In an experiment by Thomas Cech et al. in 1981, Cech and his colleagues discovered that during the synthesis of 26S rRNA in Tetrahymena (i.e., a ciliated protozoan), a 0.4 kb intron (i.e., non-coding RNA) was removed.

To determine whether or not enzymes were responsible for this loss, the splicing activity was carried out again with purified 26S rRNA in the presence and in the absence of a nuclear abstract. The results proved that splicing could also occur in the absence of a nuclear abstract.

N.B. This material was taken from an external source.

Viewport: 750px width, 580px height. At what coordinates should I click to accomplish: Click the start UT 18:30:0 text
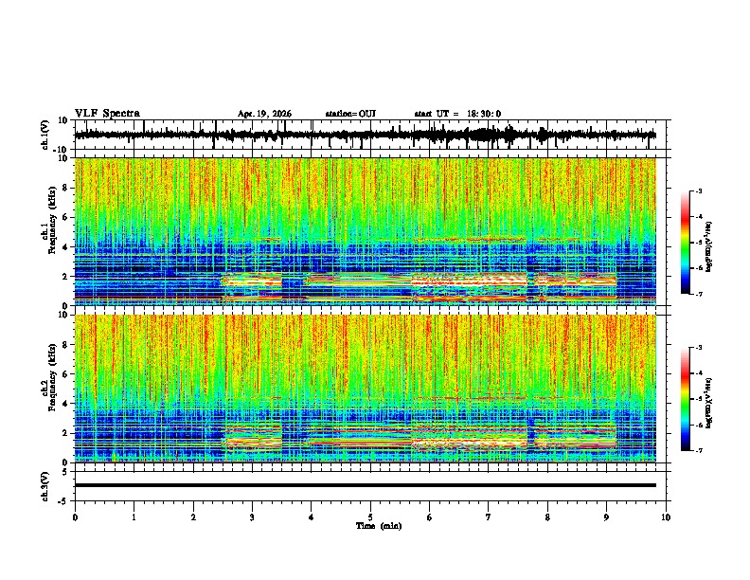coord(457,114)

Heat denaturation, chemical denaturation, and even proteinase treatment was also carried out to rule out the possibility that the purified rRNA could have been contaminated with proteins. However, splicing activity was still observed. Hence, it was determined that 26s rRNA had self-splicing activity.

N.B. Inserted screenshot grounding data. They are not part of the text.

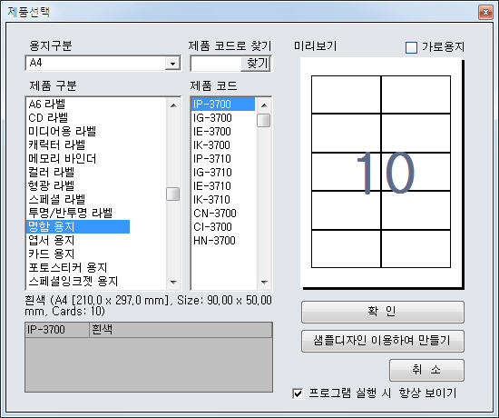Image resolution: width=499 pixels, height=418 pixels.
Task: Click the 제품 코드로 찾기 input field
Action: 216,63
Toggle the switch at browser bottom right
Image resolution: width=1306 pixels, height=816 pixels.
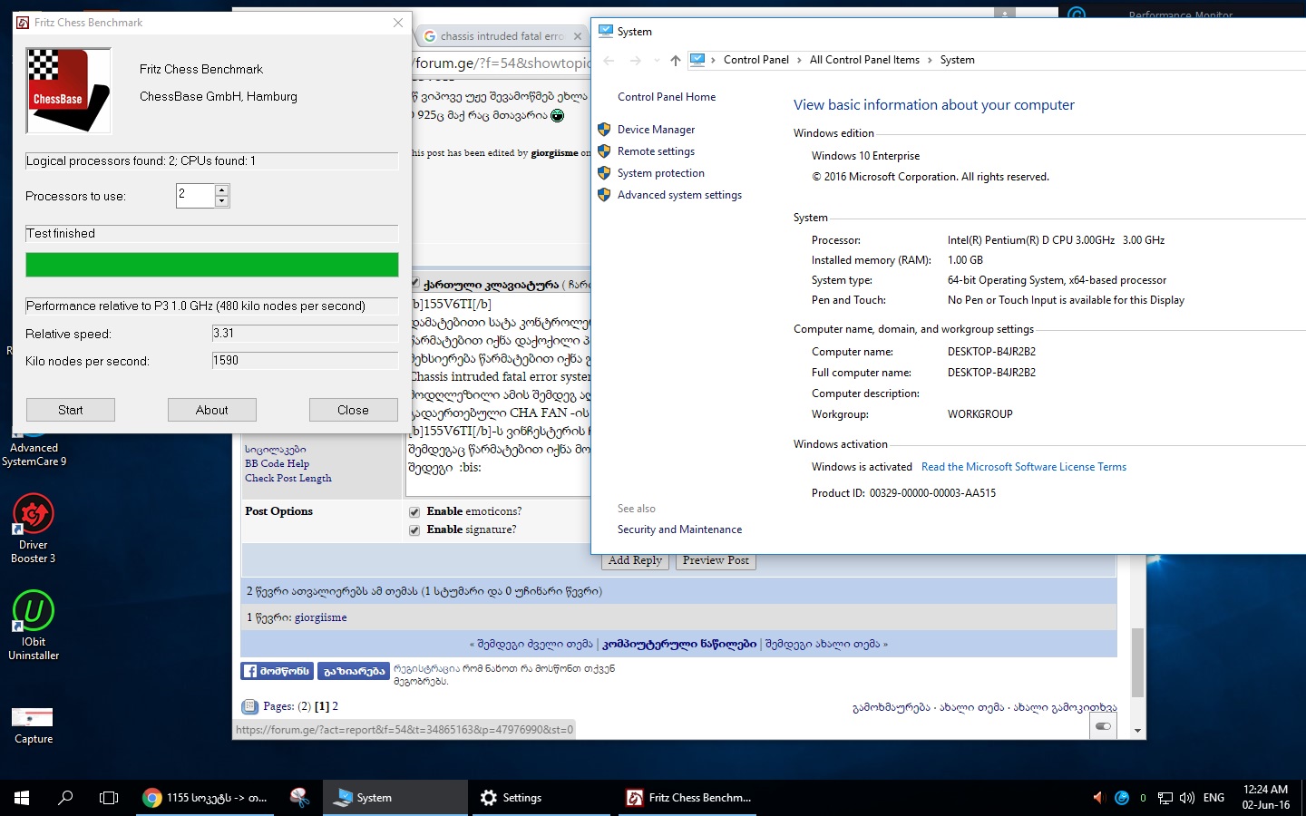point(1103,726)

Nonetheless, a ribozyme is a general term used to refer to RNA with catalytic activity (i.e., a “RNA enzyme”). Whereas some ribozymes are directed against other substrates, others have intramolecular activities that limit its catalytic action to a single cycle.

8.5.4 RNA splicing (group I intron mechanism)

Group I Intron Splicing Mechanism

Figure 8.15: Group I Intron Splicing Mechanism

Some introns are able to splice themselves out of the mRNA that contains them via the mechanism in figure 8.15. This is also an automated way to separate the coding exon(s) from the non-coding intron(s).

One of Two Splicing Reactions

Figure 8.16: One of Two Splicing Reactions

The group I intron mechanism has two transesterification reactions, the first of which is shown in figure 8.16.

8.5.5 Ribonuclease P

The enzyme ribonuclease P (i.e., RNAse P) is a ribonucleoprotein that has a single RNA molecule bound to a protein (see figure 8.17)

Ribonuclease P Activity

Figure 8.17: Ribonuclease P Activity

This protein has the ability to catalyze the cleavage of a pre-tRNA substrate. Funnily enough, this protein also plays a peripheral role - perhaps in stabilizing catalytic RNA.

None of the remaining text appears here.